Supplied records below:

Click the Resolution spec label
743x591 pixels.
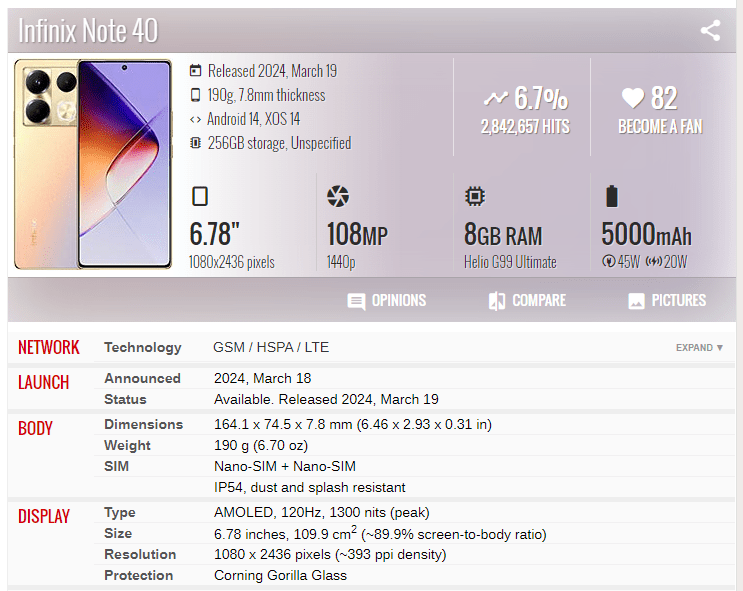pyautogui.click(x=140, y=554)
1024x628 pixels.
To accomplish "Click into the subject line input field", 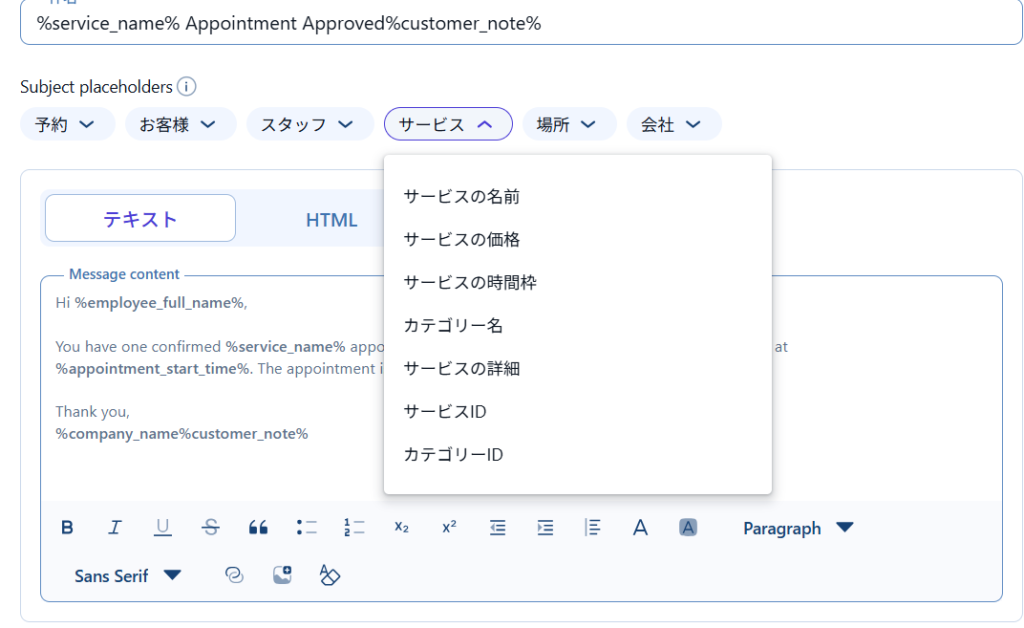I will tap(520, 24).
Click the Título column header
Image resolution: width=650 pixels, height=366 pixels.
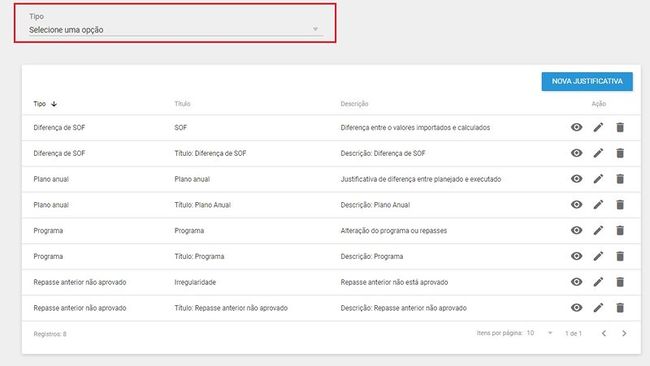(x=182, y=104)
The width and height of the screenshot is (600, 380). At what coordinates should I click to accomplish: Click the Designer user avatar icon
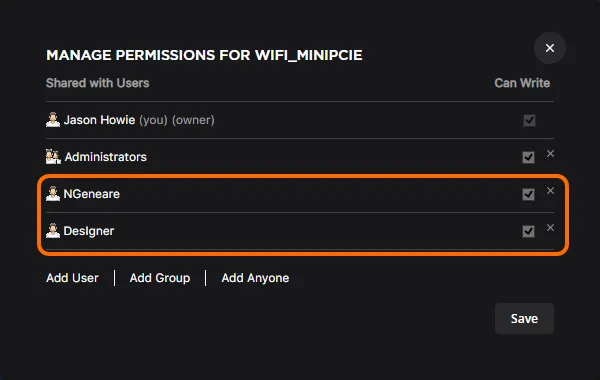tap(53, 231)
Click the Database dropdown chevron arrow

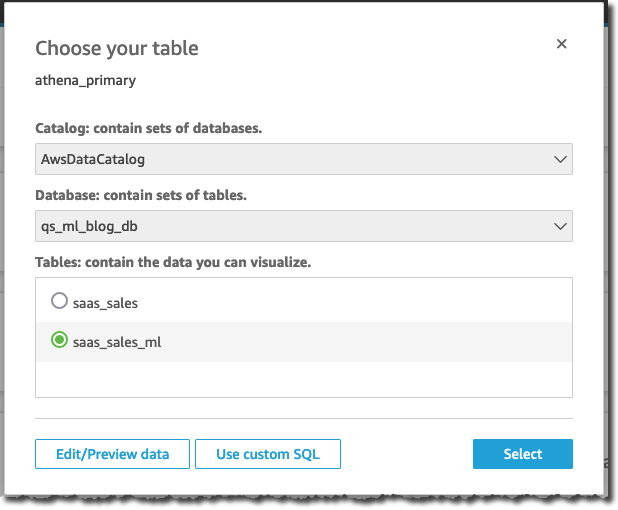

End of Supplied records.

▸ Try it
From the line with "Click the Título column header" down to the final line of the entries above, repeat each line exactly; omit the pictures.

▸ Your response
Click the Título column header
Image resolution: width=650 pixels, height=366 pixels.
(x=182, y=104)
The width and height of the screenshot is (600, 380). At what coordinates should I click to accomplish: Click the Designer user avatar icon
tap(53, 231)
Click the Database dropdown chevron arrow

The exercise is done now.